My idea of the ideal text is still the Talmud. I love the idea of parallel texts, with long, discursive footnotes and marginal commentary, texts commenting on texts.

–Noam Chomsky, Mother Jones interview, 1987

2.

Text from Noam Chomsky, The Fateful Triangle: The United States, Israel, and the Palestinians, p. 386 (South End Press, 1983):

[On the Sabra-Shatila massacres] There was also a reaction from Elie Wiesel, who is much revered internationally and in the United States for his writings on the Holocaust and on moral standards and has been proposed many times for the Nobel Peace Prize for these writings, again for 1983, by half the members of Congress according to the secretary of the Norwegian Nobel Committee.*

The footnote:
*In 1983, Wiesel was awarded the 1983 International Literary Prize for Peace in Liege, Belgium, perhaps in recognition of his observations through 1982 on Israel’s policies in the occupied territories and in Lebanon. Boston Globe, April 24, 1983. He was selected as chairman of the Holocaust memorial, “as the only one person of sufficient stature.” In his speech at the April 1983 gathering of Holocaust survivors, he emphasized support for Israel in the face of military and “political” threats. Washington Post, April 12, 13, 1983. Wolf Blitzer comments from Washington in the Jerusalem Post (April 15, 1983) that the organizers “were always careful, in their public statements, to characterize it as a non-political event. But from the start, those involved in the operation fully recognized the automatic political spinoff for Israel…Israeli officials and sympathetic American Jewish political activists agreed that raising public awareness of the Holocaust…was bound to generate heightened sympathy and support for Israel. Only the most fanatically pro-Arab and anti-Israel advocates could fail to appreciate the relationship.” The organizers chose a low-keyed approach; they “did not have to use a sledgehammer to press their point for strong U.S. backing for Israel…Thus, without much advertisement or fanfare, Isrel’s cause automatically received a major boost. Israeli diplomats were very well aware of the fact.” He goes on to explain how U.S. government officials “hesitated” to criticize Israel and “its West Bank settlement policy” because of the Holocaust gaterhing, joining Wiesel in their silence. Recall Nahum Goldman’s remarks on exploitation of the Holocaust for political ends, an act of “sacrilege.” See p. 98.

Text from p. 98:

As for Nahum Goldmann, he became President of the World Zionist Organization from 1956 to 1968 but remained critical of Israel’s diplomacy, including its entry into the Cold War system on the side of the U.S. and its post-1967 rejectionism.
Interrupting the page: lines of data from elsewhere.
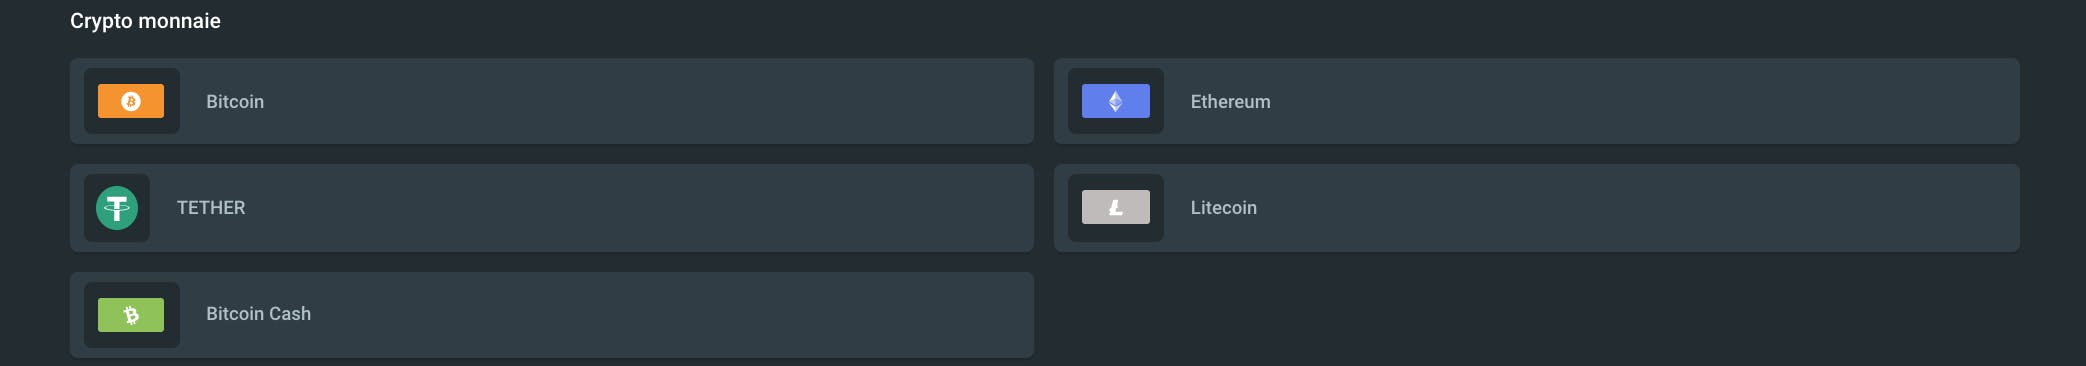The height and width of the screenshot is (366, 2086).
Task: Click the orange Bitcoin logo icon
Action: point(131,101)
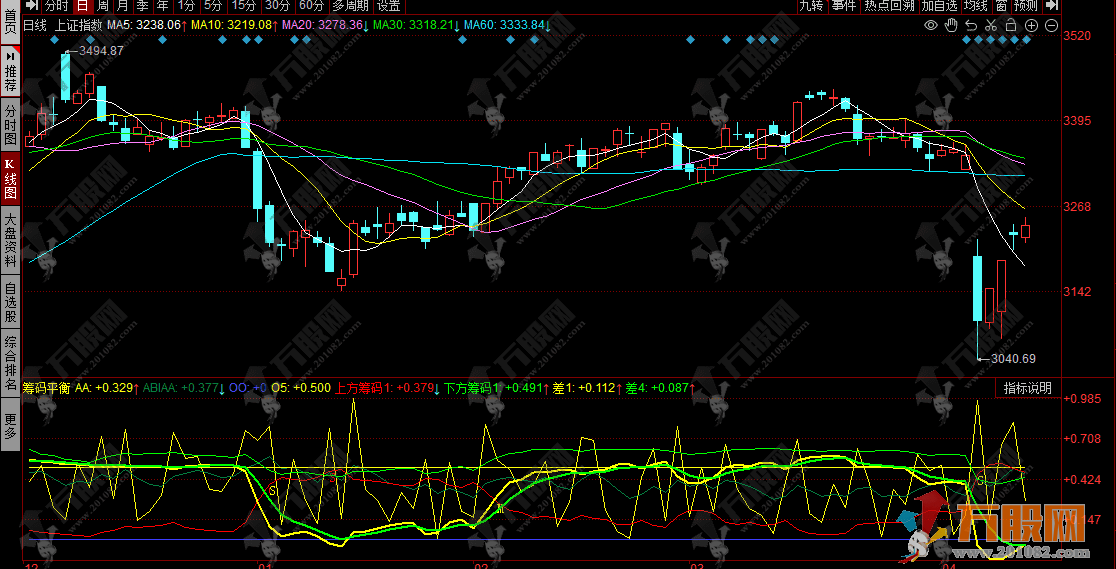Screen dimensions: 1116x569
Task: Click the undo arrow icon
Action: [x=970, y=25]
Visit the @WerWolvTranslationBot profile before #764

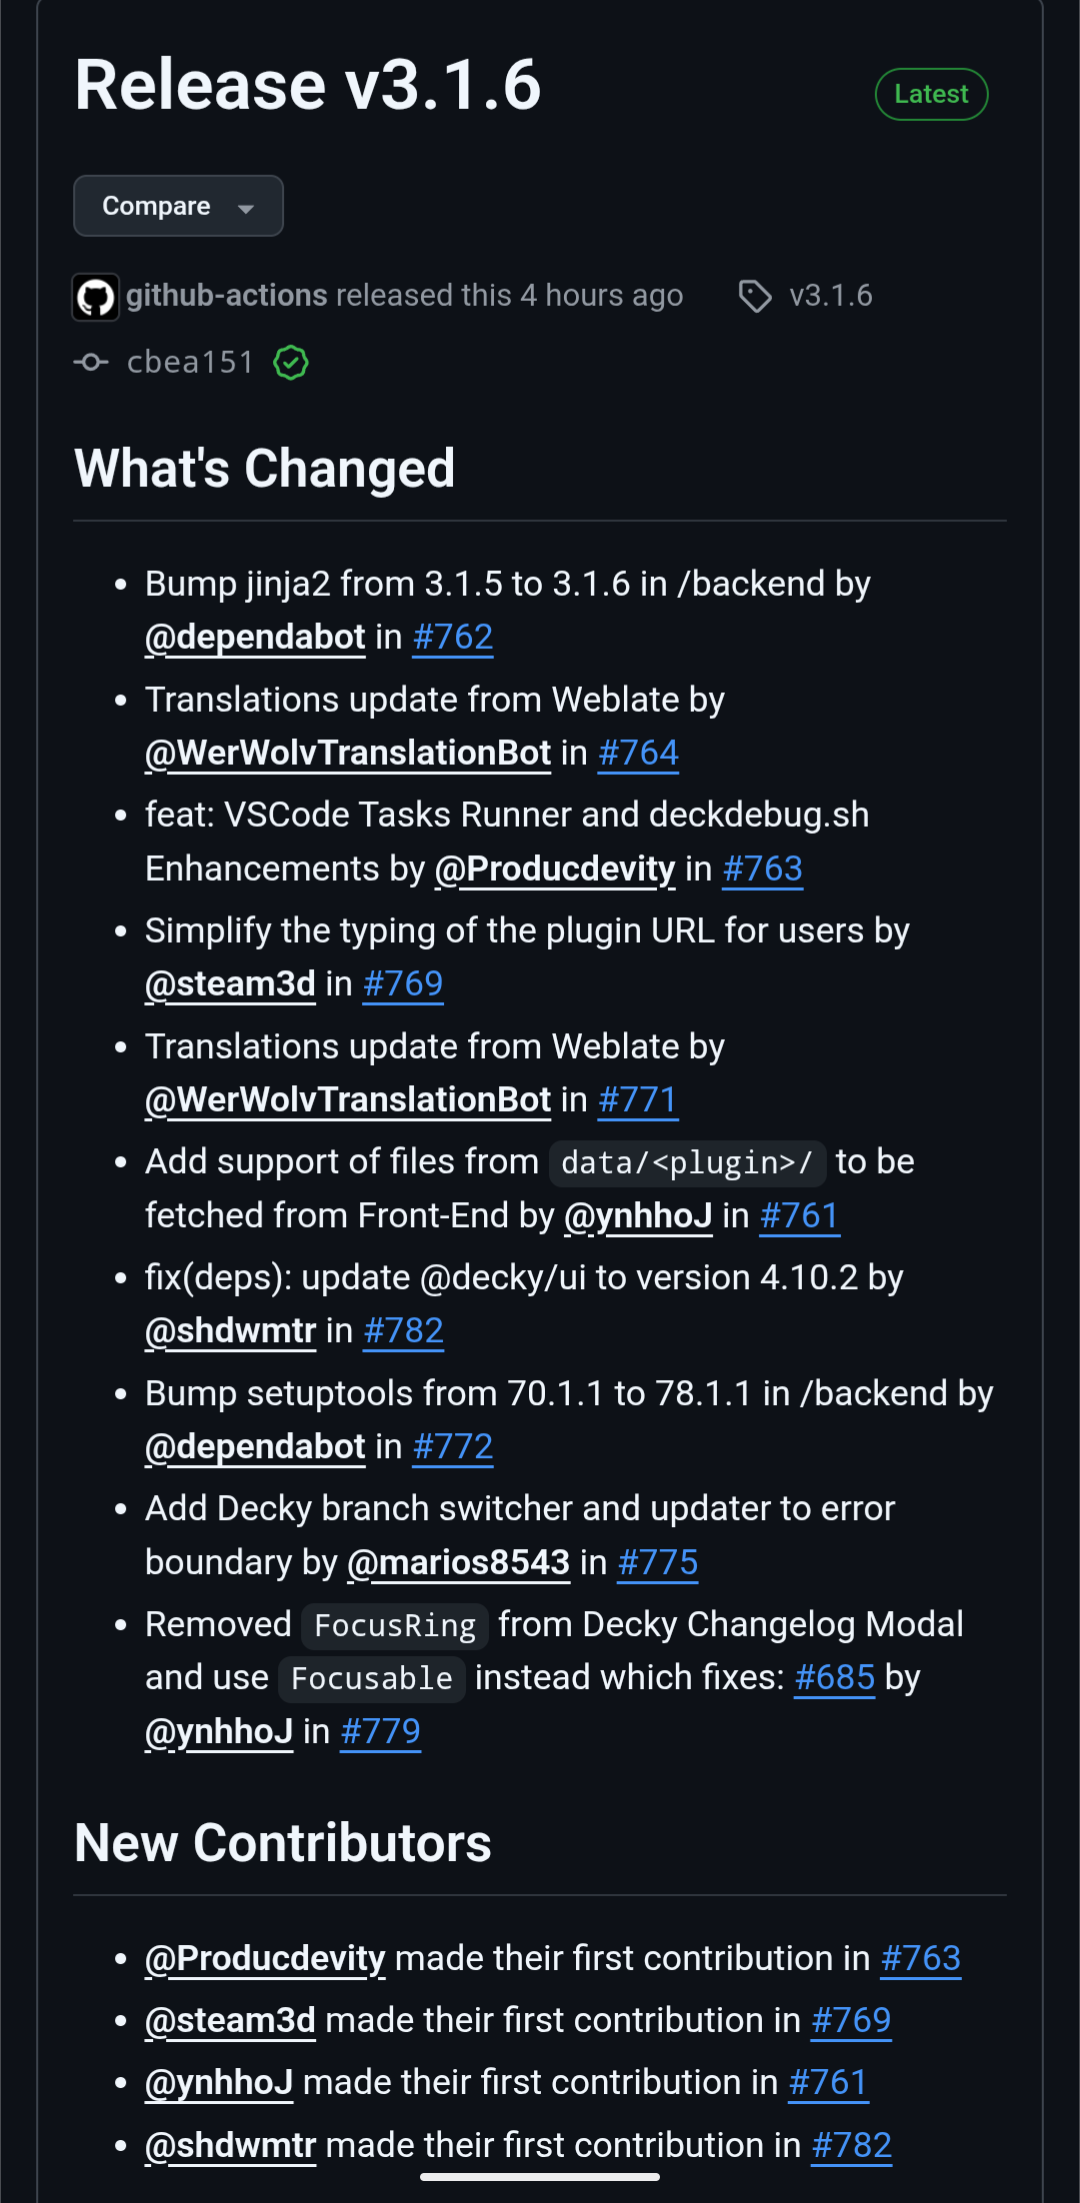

He was also critical of the tactic of converting the Holocaust into a device to justify atrocities and murder. At the beginning of the Jewish New Year, in October 1981, he wrote:

We will have to understand that Jewish suffering during the
Holocaust no longer will serve as a protection, and we
certainly must refrain from using the argument of the
Holocaust to justify whatever we may do. To use the
Holocaust as an excuse for the bombing of Lebanon, for
instance, as Menachem Begin does, is a kind of “Hillul
Hashem” [sacrilege], a banalization of the sacred tragedy of
the Shoah [Holocaust], which must not be misused to justify
politically doubtful and morally indefensible policies.24

3.

From Edward W. Said’s Foreword to the 1999 updated edition, Fateful Triangle, p. vii:

There is something profoundly moving about a mind of such noble ideals repeatedly stirred on behalf of human suffering and injustice. One thinks here of Voltaire, of Benda, or Russell, although more than any one of them, Chomsky commands what he calls “reality” — facts — over a breathtaking range. Fateful Triangle can be read as a protracted war between fact and a series of myths — Israeli democracy, Israeli purity of arms, the benign occupation, no racism against Arabs in Israel, Palestinian terrorism, peace for Galilee. Having rehearsed the “official” narrative, he then blows it away with vast amounts of counter-evidence.

4.

I read Chomsky’s footnote in 1986 and so realized another way of regarding Elie Wiesel. In 2001 I published a book that evolved out of that footnote, Elie Wiesel and the Politics of Moral Leadership (Temple University Press).